Data Type | Supported Fill Methods |
---|---|
boolean | previous, value |
int32 | previous, linear, value |
int64 | previous, linear, value |
float | previous, linear, value |
double | previous, linear, value |
text | previous |
Note: Only one Fill method can be specified in a Fill statement. Null value fill is compatible with version 0.12 and previous syntax (fill((<data_type>[<fill_method>(, <before_range>, <after_range>)?])+)), but the old syntax could not specify multiple fill methods at the same time
Single Point Fill
When data in a particular timestamp is null, the null values can be filled using single fill, as described below:
Previous Fill
When the value in the queried timestamp is null, the value of the previous timestamp is used to fill the blank.
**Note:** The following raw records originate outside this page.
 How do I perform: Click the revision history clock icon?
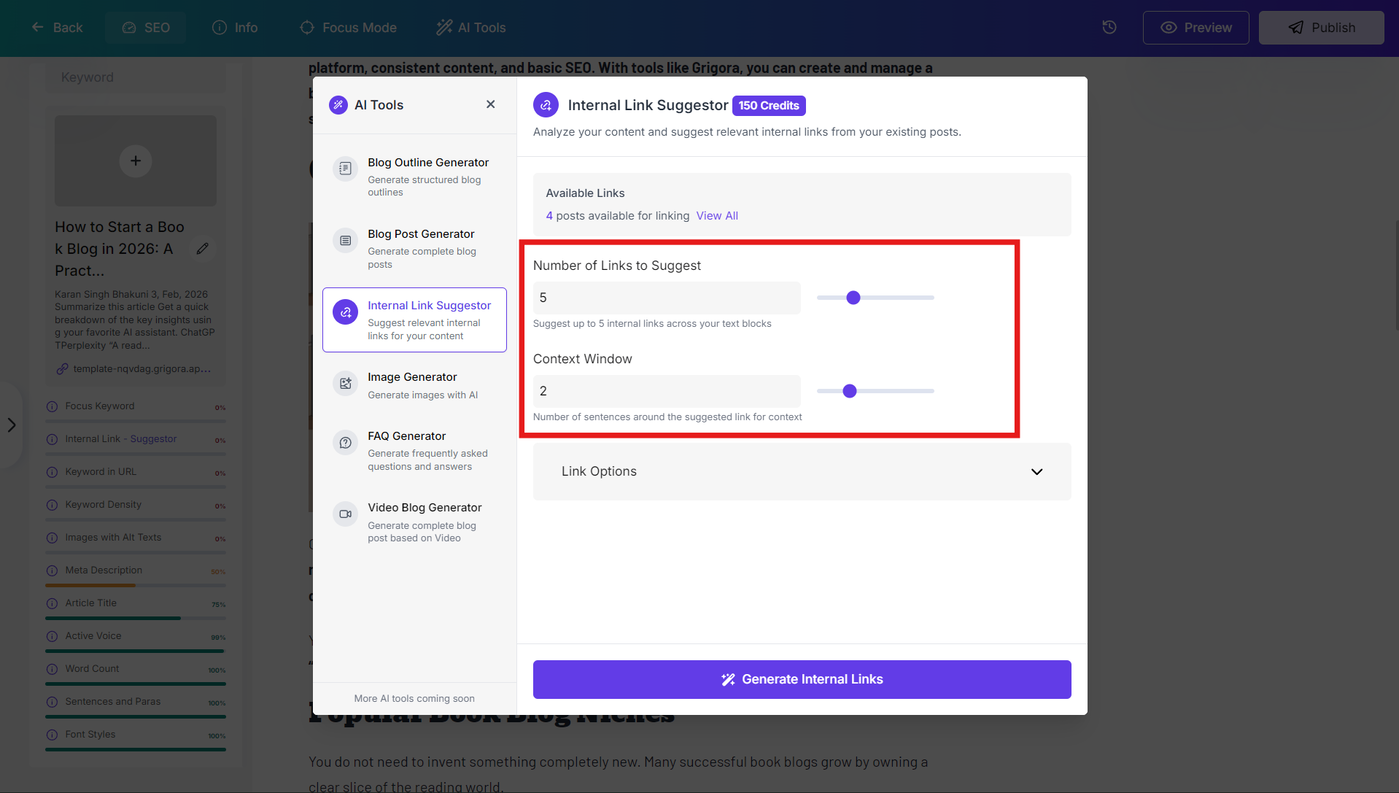[1109, 28]
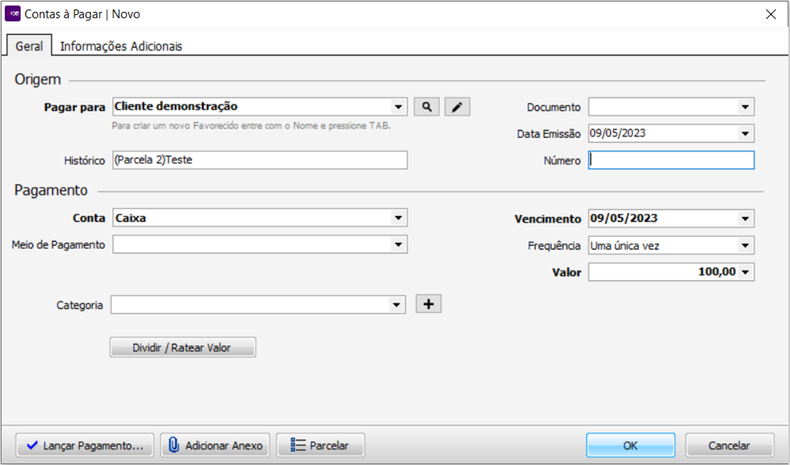790x465 pixels.
Task: Close the Contas à Pagar window
Action: (770, 14)
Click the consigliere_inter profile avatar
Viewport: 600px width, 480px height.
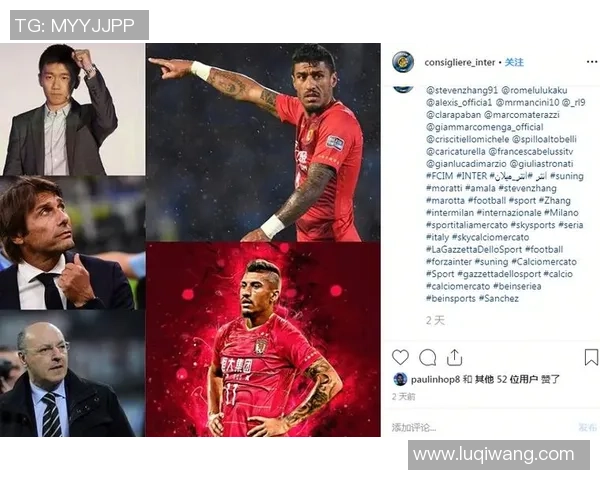click(x=403, y=62)
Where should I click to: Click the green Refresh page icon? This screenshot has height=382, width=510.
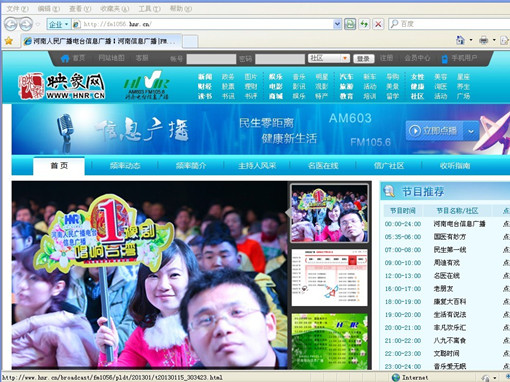[x=364, y=24]
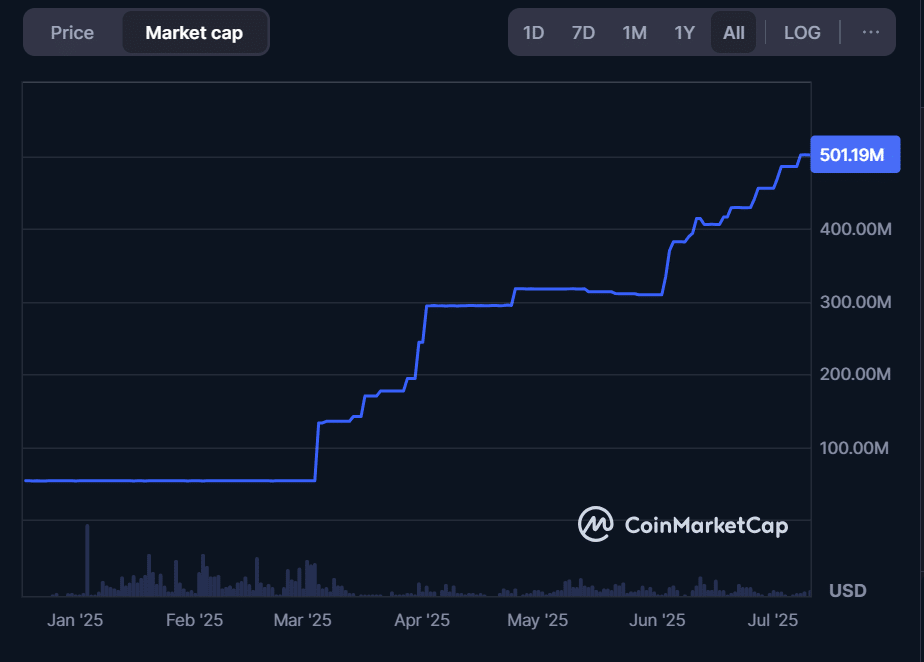Viewport: 924px width, 662px height.
Task: Select the Market cap tab
Action: pos(194,33)
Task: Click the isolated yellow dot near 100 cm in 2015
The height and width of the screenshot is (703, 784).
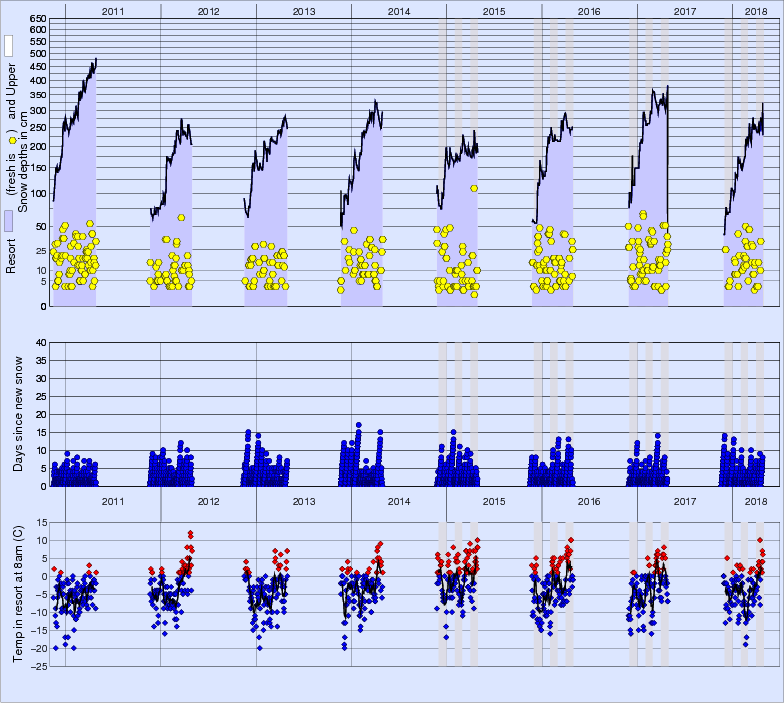Action: click(473, 189)
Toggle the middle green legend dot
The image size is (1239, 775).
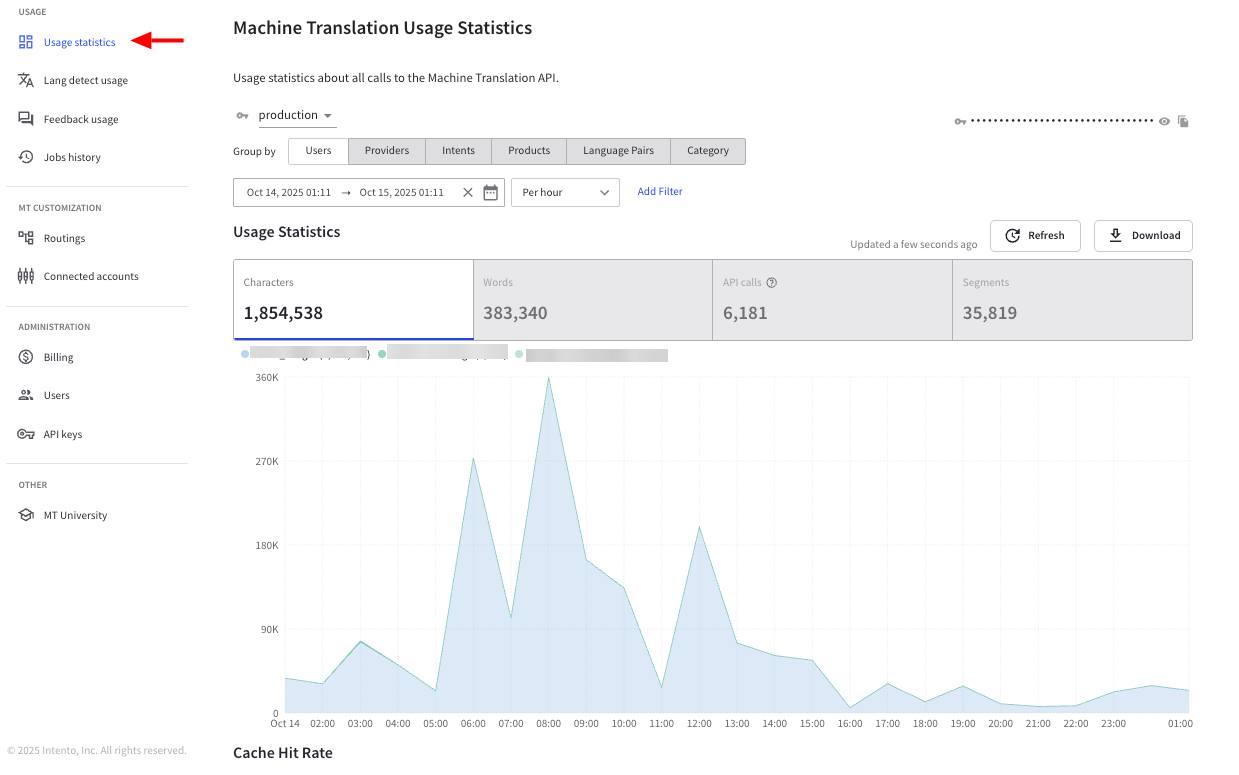point(382,354)
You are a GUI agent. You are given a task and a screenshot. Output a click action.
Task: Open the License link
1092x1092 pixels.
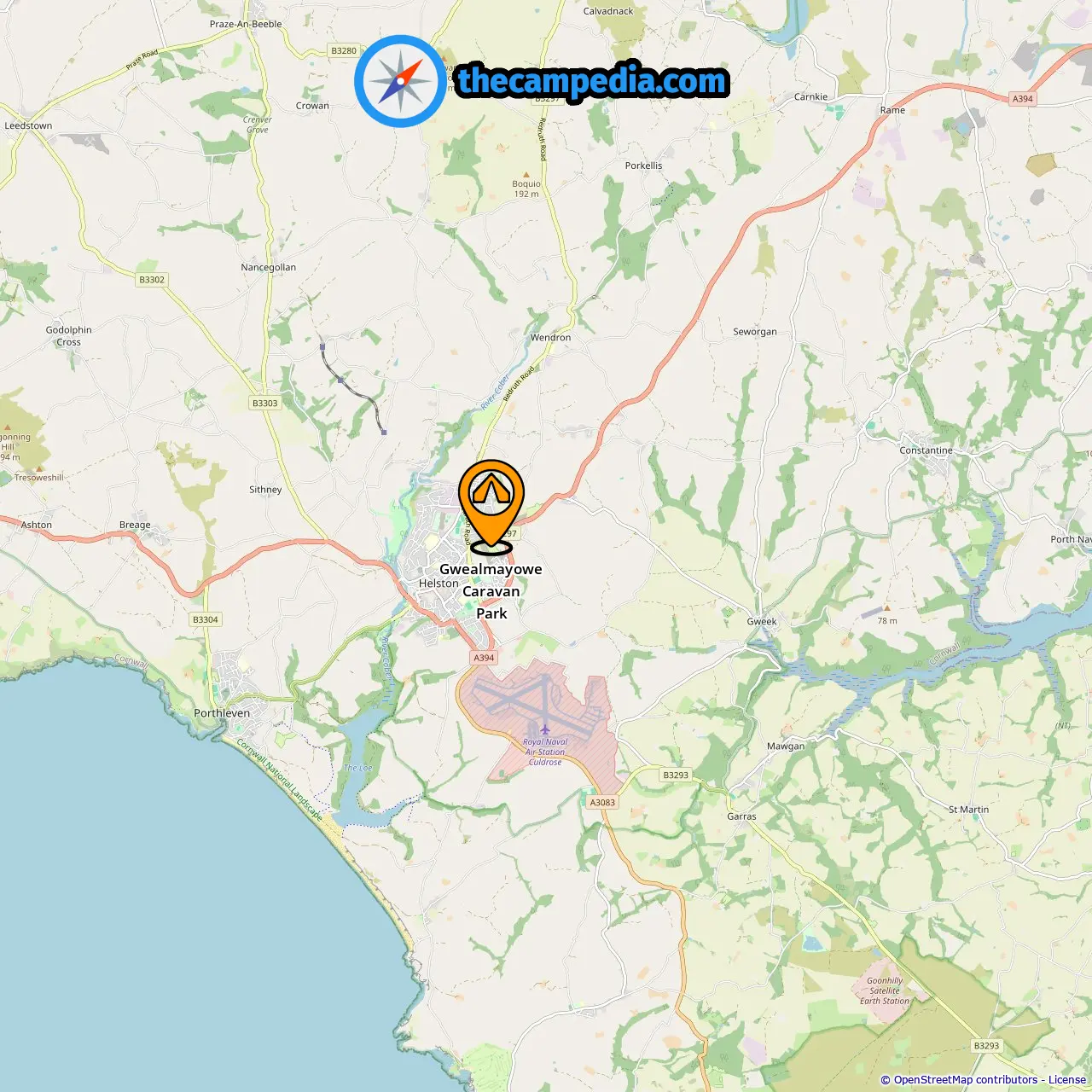click(1067, 1080)
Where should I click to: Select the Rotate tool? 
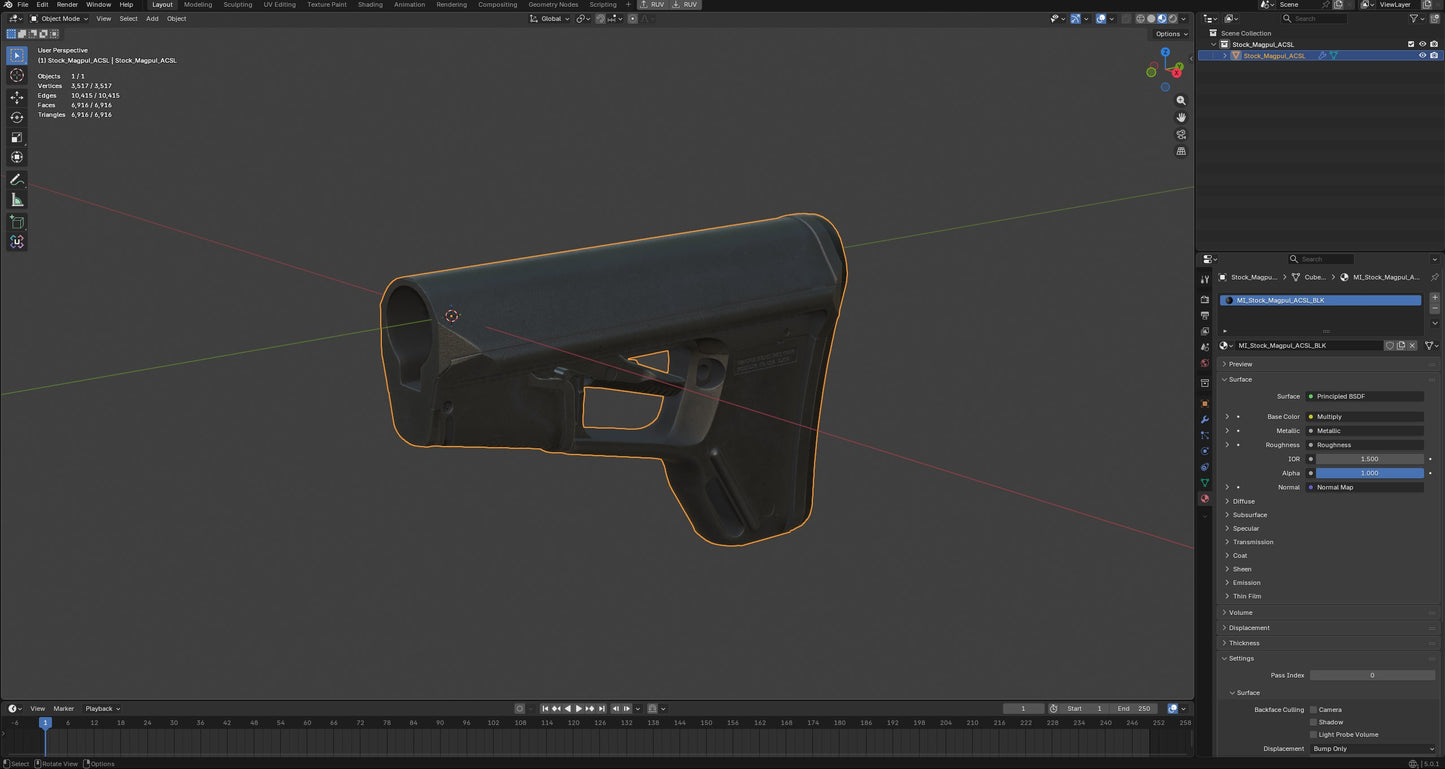pyautogui.click(x=17, y=117)
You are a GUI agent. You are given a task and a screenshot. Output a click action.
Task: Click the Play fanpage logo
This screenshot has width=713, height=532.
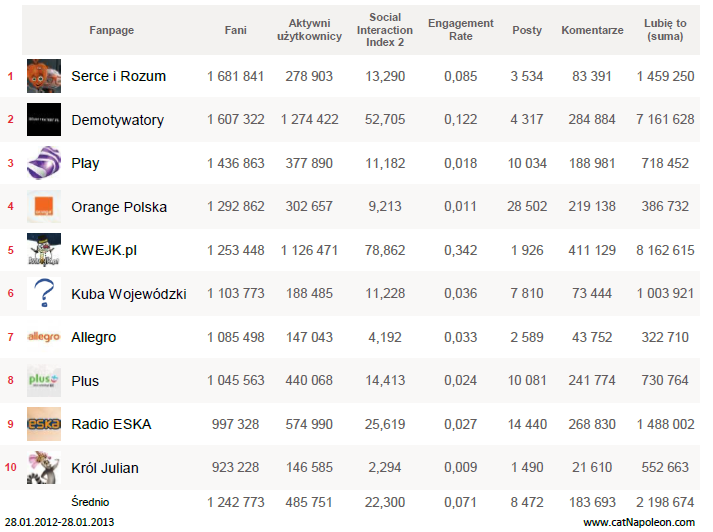pos(44,163)
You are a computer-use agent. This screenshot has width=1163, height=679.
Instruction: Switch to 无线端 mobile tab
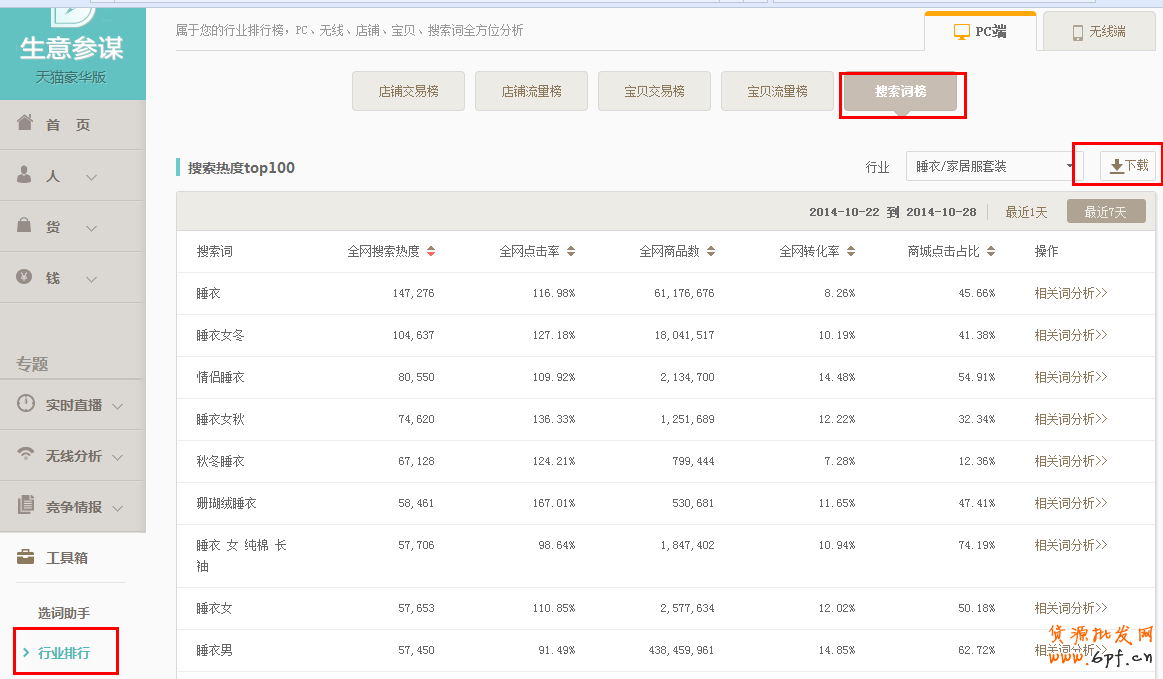pyautogui.click(x=1098, y=32)
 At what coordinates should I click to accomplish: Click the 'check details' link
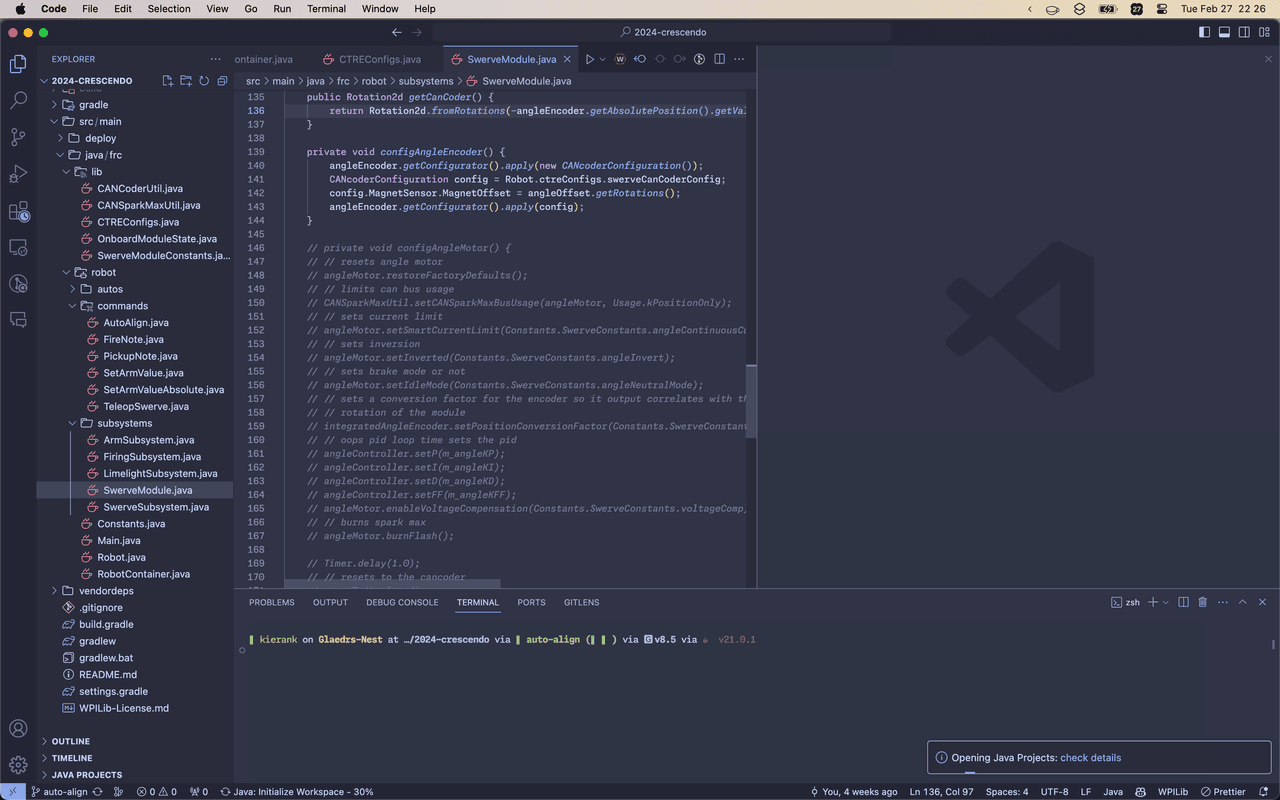click(1090, 758)
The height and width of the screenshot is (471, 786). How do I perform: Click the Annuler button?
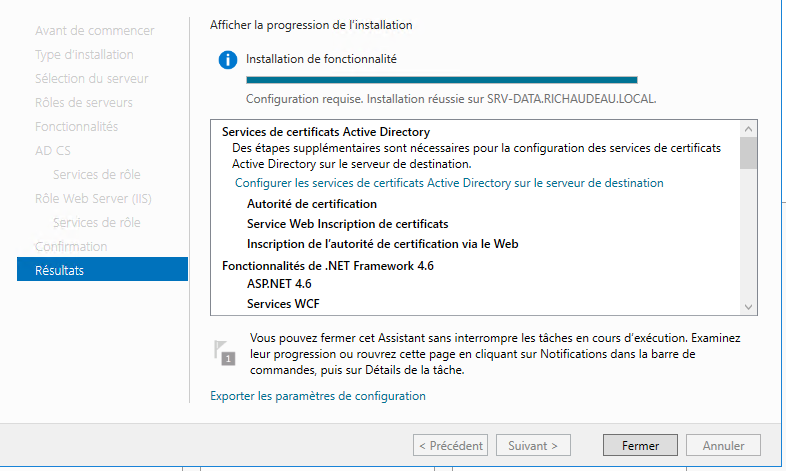pos(723,445)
The formalized previous method is as follows:
select <path> from <prefixPath> where time = <T> fill(previous(, <before_range>)?)
Detailed descriptions of all parameters are given in following table:
Parameter name (case insensitive) | Interpretation |
---|---|
path, prefixPath | query path; mandatory field |
T | query timestamp (only one can be specified); mandatory field |
before_range | represents the valid time range of the previous method. The previous method works when there are values in the [T-before_range, T] range. When before_range is not specified, before_range takes the default value default_fill_interval; -1 represents infinit; optional field |
Here we give an example of filling null values using the previous method. The SQL statement is as follows:
select temperature from root.sgcc.wf03.wt01 where time = 2017-11-01T16:37:50.000 fill(previous, 1s)
which means:
Because the timeseries root.sgcc.wf03.wt01.temperature is null at 2017-11-01T16:37:50.000, the system uses the previous timestamp 2017-11-01T16:37:00.000 (and the timestamp is in the [2017-11-01T16:36:50.000, 2017-11-01T16:37:50.000] time range) for fill and display.
On the sample data, the execution result of this statement is shown below:
+-----------------------------+-------------------------------+
| Time|root.sgcc.wf03.wt01.temperature|
+-----------------------------+-------------------------------+
|2017-11-01T16:37:50.000+08:00| 21.93|
+-----------------------------+-------------------------------+
Total line number = 1
It costs 0.016s
It is worth noting that if there is no value in the specified valid time range, the system will not fill the null value, as shown below:
IoTDB> select temperature from root.sgcc.wf03.wt01 where time = 2017-11-01T16:37:50.000 fill(float[previous, 1s])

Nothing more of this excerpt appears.